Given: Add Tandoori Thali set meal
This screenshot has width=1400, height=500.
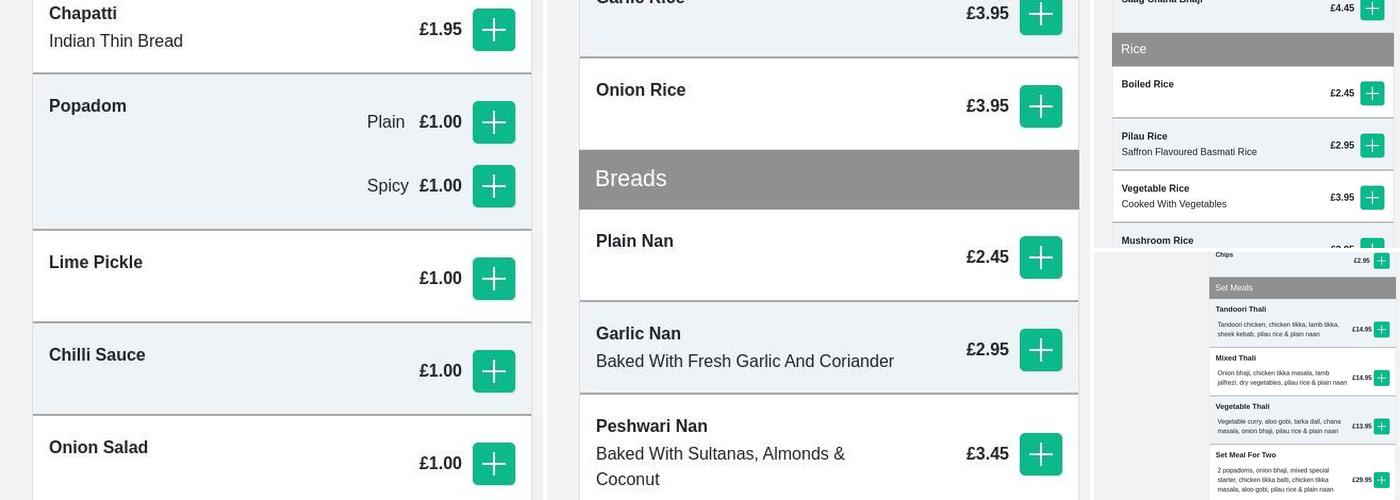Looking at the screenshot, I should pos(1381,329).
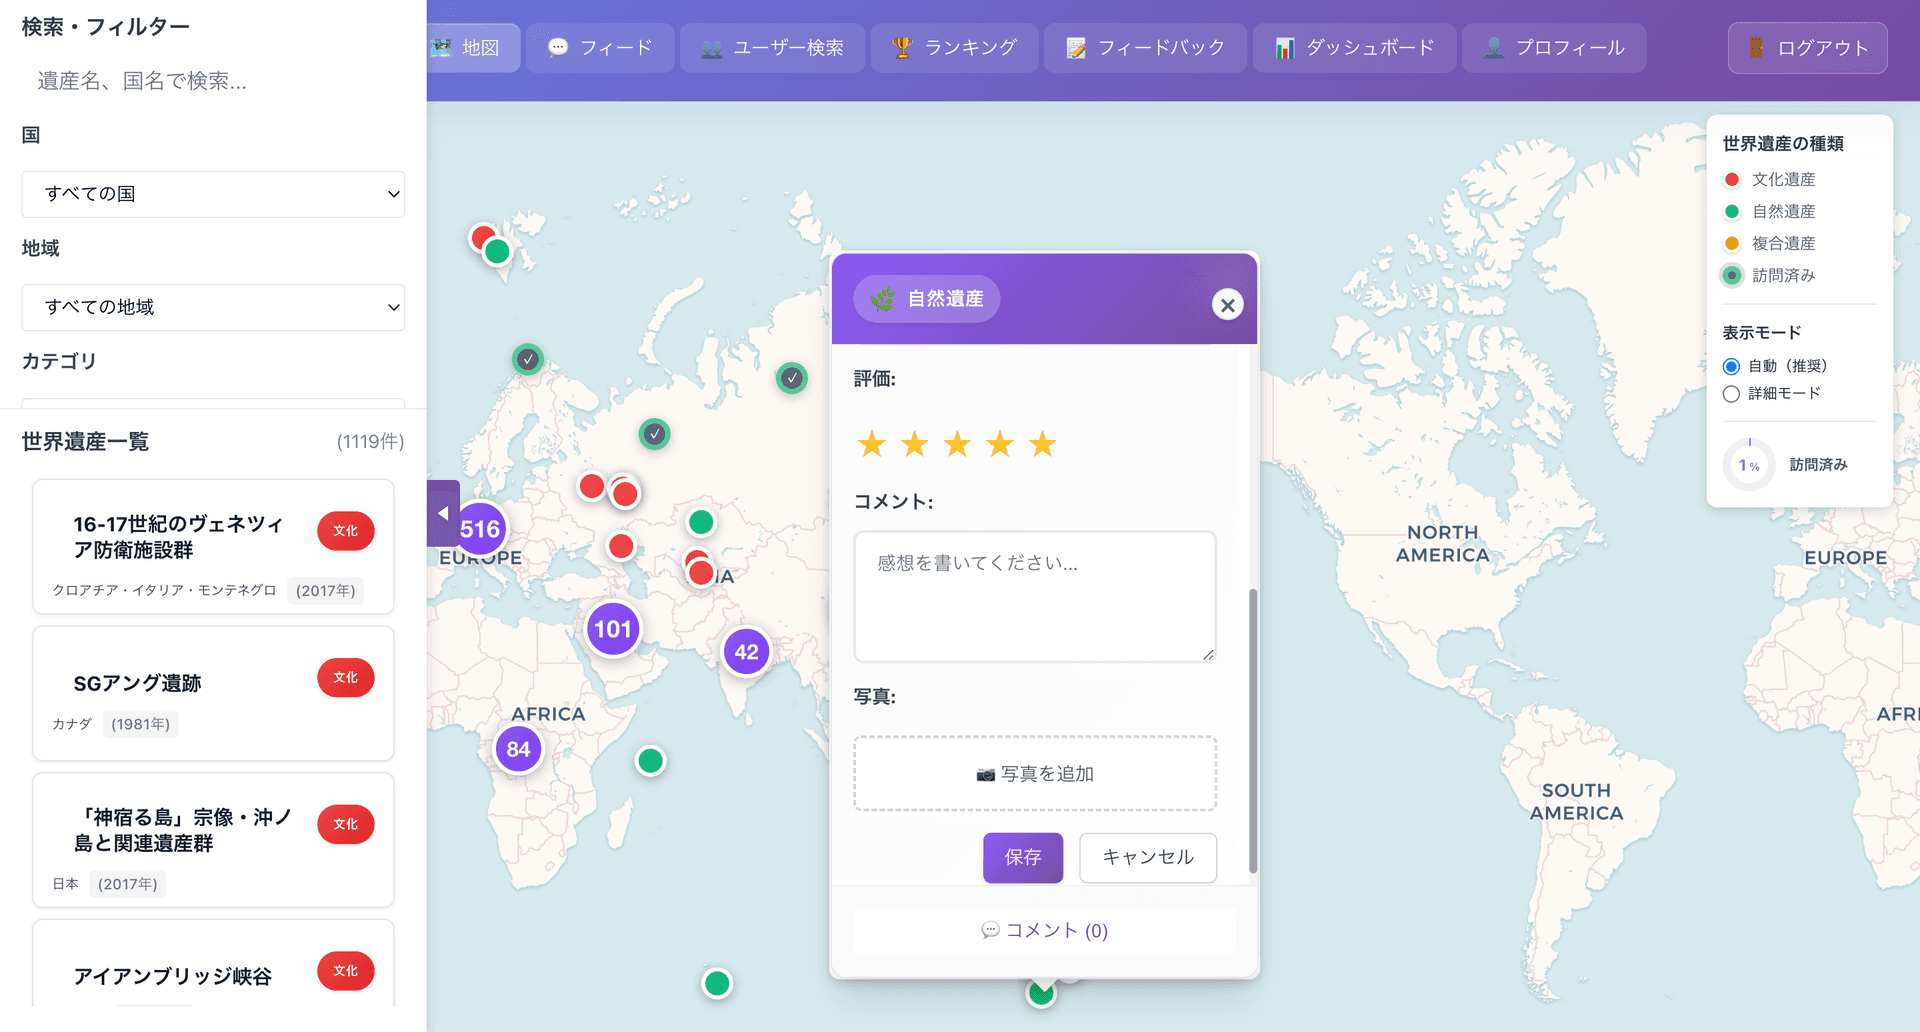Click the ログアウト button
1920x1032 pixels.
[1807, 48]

##############################

▸ Activity: The data above should be repeated in full and exactly, with no pictures carried over.

▸ Task result:
Given: Add Tandoori Thali set meal
This screenshot has width=1400, height=500.
Looking at the screenshot, I should pos(1381,329).
Click the ログアウト button
1920x1032 pixels.
[1807, 48]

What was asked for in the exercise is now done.